### ИНСТРУКЦИИ К ЗАДАНИЯМ
A. Согласуются ли с текстом страницы утверждения ниже? На каждое ответьте «да» или «нет» и приведите решающие слова текста точной цитатой.
(i) Лакей получает визитную карточку из рук Релинквимини.
(ii) Гейне получает вызов в полдень.
(iii) Пятно на карточке было свежим и алым.
B. Воспроизведите дословно отрывок текста страницы, начиная со слов «После того как» и заканчивая словами «уезжает в Феррару.».

Яростный поединок явно разворачивается не столько между людьми или разными цветами и оттенками, сколько между солнечным светом и ползучими тенями, ведомыми в бой накренившейся Пизанской башней – воплощенной иллюзией вечного падения, движения, пойманного и запертого в стоп-кадре. Заходящее солнце, конечно, еще цепляется за свою власть, то есть еще ничего не решено и, кажется, есть надежда на победу: «Зарева, как партизаны, ползли по площадям». Но именно в тот миг битва проиграна. Лакей принимает из рук Релинквимини визитную карточку с пятном крови (его вызов Гейне), и мир меняется: «Пизанская башня косила наотмашь, без разбору, пока одна шальная исполинская тень не прошлась по солнцу… День оборвался» (III: 6). Однако даже после этой передачи карточки дневной свет не смиряется с поражением: когда Гейне в первые мгновения после заката получает вызов Релинквимини, последние лучи все еще витают в воздухе: «Лакей… же успел за несколько мгновений до полного захода солнца вручить нетерпеливому постояльцу карточку с побуревшим, запекшимся пятном» (III: 7).
После того как появление Гейне (а не только тень Пизанской башни) напрямую соотносится с той самой «шальной исполинской тенью», прошедшейся по заходящему солнцу (III: 6), мы видим, что все действия Гейне против Релинквимини укладываются в промежутки времени между закатом и рассветом. Следовательно – яростная борьба в течение двух ночей только разгорается. И в самом деле, текстовые рамки, пусть тщательно завуалированные, абсолютно убедительно прослеживаются в рассказе: Гейне может действовать только в темноте:
1. Гейне принимает вызов в сентябре, 23 августа, на закате дня и в ту же ночь уезжает в Феррару.

### ИСХОДНЫЕ ДАННЫЕ
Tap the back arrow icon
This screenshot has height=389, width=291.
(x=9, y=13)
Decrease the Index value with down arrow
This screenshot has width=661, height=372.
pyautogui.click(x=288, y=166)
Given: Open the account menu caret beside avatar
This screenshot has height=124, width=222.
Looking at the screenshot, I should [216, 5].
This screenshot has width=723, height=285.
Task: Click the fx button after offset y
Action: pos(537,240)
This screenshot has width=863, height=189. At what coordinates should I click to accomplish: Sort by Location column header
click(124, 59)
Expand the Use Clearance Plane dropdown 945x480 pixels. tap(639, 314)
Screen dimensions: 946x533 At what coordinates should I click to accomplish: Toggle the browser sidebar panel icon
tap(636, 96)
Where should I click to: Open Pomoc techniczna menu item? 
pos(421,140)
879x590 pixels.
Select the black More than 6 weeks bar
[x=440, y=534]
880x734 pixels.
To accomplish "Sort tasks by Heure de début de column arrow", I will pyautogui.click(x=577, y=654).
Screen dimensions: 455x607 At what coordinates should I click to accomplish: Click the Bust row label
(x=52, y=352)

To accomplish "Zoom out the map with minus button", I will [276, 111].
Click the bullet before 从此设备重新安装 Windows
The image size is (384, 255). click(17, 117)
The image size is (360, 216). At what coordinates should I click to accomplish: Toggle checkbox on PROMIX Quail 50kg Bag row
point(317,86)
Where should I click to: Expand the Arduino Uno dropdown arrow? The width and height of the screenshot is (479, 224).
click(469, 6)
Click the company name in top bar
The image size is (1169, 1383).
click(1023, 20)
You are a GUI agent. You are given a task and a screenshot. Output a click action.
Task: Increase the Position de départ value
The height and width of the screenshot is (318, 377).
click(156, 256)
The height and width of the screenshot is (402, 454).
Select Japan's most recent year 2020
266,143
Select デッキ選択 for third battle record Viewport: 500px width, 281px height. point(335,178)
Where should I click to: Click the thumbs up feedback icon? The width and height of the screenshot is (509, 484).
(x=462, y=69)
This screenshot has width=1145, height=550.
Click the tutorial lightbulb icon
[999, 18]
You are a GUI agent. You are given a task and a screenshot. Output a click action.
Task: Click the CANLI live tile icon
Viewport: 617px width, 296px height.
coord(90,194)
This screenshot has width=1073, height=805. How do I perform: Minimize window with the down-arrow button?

### РЕШЕНИЯ ПО ЗАДАНИЯМ
A.
(i) Да: «Лакей принимает из рук Релинквимини визитную карточку с пятном крови».
(ii) Нет: «когда Гейне в первые мгновения после заката получает вызов Релинквимини».
(iii) Нет: «карточку с побуревшим, запекшимся пятном».

B.
После того как появление Гейне (а не только тень Пизанской башни) напрямую соотносится с той самой «шальной исполинской тенью», прошедшейся по заходящему солнцу (III: 6), мы видим, что все действия Гейне против Релинквимини укладываются в промежутки времени между закатом и рассветом. Следовательно – яростная борьба в течение двух ночей только разгорается. И в самом деле, текстовые рамки, пусть тщательно завуалированные, абсолютно убедительно прослеживаются в рассказе: Гейне может действовать только в темноте:
1. Гейне принимает вызов в сентябре, 23 августа, на закате дня и в ту же ночь уезжает в Феррару.